Que nous dit cette image ?
Que nous dit-elle, surtout, qu'elle ne nous montre pas ?
Examinons au préalable, avant de voir ce qu'elle dégage et qu'elle évoque, ce qu'elle exhibe et qu'elle contient.
Un plan américain, cadré serré, d'un Hellboy et son trench-coat de détective, braquant, anxieux et déterminé, un ennemi hors cadre, de sa pétoire hors-norme.
Et c'est tout le talent de Francavilla de suggérer que cet ennemi-là, pourtant absent du dessin, est de nature satanique - même si l'on ignore tout de l'univers de Mignola. Et ce grâce à un seul détail: le crucifix que notre personnage tient aussi fermement dans sa main gauche que son célèbre revolver.
Nous donner à voir ou plus précisément à imaginer, ce qui n'est pas dans son cadre, n'est pourtant pas la plus grande force de ce dessin.
Remarquons que l'artiste a cette fois utilisé une trame.
Les trames sont ces surfaces de points - ou parfois de traits – régulièrement espacés, utilisées pour l'essentiel – et c'est le cas ici – en vue d'effets d'ombres plus ou moins nuancées.
Et cette trame confère au dessin de Francavilla comme un air d'après-guerre, comme un climat de film noir hollywoodien, une atmosphère de polar des années 50 - mâtinée d'un je-ne-sais-quoi d'irrationnel.
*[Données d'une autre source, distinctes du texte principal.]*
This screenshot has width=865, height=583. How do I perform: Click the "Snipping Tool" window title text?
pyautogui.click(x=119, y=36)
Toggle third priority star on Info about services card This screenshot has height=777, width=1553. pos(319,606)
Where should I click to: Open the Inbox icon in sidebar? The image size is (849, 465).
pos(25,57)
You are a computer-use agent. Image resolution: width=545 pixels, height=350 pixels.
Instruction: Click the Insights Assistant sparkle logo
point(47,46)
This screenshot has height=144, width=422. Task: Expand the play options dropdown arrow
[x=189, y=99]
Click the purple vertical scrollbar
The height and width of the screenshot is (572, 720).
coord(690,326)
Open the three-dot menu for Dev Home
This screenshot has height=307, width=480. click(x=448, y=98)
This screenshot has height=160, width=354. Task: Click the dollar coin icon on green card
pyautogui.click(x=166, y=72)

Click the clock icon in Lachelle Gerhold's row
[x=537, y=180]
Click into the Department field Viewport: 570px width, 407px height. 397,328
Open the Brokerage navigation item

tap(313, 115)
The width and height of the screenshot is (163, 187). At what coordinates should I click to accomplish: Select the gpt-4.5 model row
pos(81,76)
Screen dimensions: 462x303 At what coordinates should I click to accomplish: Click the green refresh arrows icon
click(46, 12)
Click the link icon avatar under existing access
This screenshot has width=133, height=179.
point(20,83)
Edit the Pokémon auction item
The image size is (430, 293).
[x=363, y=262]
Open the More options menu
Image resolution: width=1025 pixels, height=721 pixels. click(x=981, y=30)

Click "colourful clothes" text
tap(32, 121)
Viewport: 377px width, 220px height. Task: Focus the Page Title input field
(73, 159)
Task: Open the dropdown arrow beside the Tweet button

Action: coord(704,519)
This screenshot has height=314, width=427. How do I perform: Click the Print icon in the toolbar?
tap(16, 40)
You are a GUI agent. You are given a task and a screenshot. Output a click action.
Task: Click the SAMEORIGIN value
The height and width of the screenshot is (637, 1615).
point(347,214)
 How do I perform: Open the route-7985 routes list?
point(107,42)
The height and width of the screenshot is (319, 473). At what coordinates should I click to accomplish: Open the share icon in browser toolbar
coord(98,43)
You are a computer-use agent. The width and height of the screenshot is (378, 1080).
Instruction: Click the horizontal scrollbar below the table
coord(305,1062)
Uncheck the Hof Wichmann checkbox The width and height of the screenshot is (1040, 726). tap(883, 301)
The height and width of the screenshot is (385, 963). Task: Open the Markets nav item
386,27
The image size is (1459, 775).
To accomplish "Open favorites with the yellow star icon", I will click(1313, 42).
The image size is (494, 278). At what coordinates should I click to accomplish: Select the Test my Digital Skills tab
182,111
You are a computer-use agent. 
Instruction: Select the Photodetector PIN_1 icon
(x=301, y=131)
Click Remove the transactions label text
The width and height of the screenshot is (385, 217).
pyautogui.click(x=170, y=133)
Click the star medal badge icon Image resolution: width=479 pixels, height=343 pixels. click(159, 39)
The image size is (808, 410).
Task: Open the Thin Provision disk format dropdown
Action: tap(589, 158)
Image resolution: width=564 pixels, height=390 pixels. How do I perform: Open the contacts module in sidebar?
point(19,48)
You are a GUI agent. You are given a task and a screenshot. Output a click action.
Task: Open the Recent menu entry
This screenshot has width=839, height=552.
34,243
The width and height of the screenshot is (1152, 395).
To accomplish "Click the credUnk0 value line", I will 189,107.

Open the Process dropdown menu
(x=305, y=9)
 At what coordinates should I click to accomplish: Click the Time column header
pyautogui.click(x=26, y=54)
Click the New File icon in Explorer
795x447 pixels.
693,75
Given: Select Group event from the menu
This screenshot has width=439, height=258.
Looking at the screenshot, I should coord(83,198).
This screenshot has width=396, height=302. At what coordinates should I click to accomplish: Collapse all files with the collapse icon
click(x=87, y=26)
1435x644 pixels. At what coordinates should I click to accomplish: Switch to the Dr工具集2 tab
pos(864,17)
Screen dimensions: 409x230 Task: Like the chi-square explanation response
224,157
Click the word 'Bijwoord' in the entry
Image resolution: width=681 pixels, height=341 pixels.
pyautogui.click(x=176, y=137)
De fait, c'est dans ces années-là que les éditeurs de bande dessinée avaient développé, avec l'arrivée de l'imprimerie offset, ces fameux points de trame.
Résumons-nous: un détective et son indéfectible imperméable, un décor noir et fantastique, les années 50... Comment ne pas penser alors à Angel Heart ? C'est en effet de la richesse inquiétante et magnifique du film d'Alan Parker que se charge, par l'usage de la trame, la modeste et pour autant puissante image de Francavilla. Angel Heart et son aura anxiogène et ténébreuse. Angel Heart, sorti en 1987 mais dont l'action se situe en 1955. Angel Heart (Aux Portes de l'Enfer pour le titre français) et son privé Harry Angel qui lors de son enquête va affronter Lucifer.
Le personnage incarné par Mickey Rourke et le Hellboy de Mignola fonctionnent, du reste, comme des héros-miroir.
Si Harry est un humain qui a pactisé avec sa part diabolique, le détective rouge et cornu est un garçon de l'enfer qui a pactisé avec sa part d'humanité...
Oui, peu importe après tout qu'il l'ait voulu ou pas, car souvenons nous que si la beauté, comme l'a écrit Oscar Wilde, est dans l'œil de celui qui regarde, la valeur, la profondeur, et la portée d'une image, sont dans l'œil de celui qui la voit et qui l'examine, qui s'y attarde et qui s'y abîme.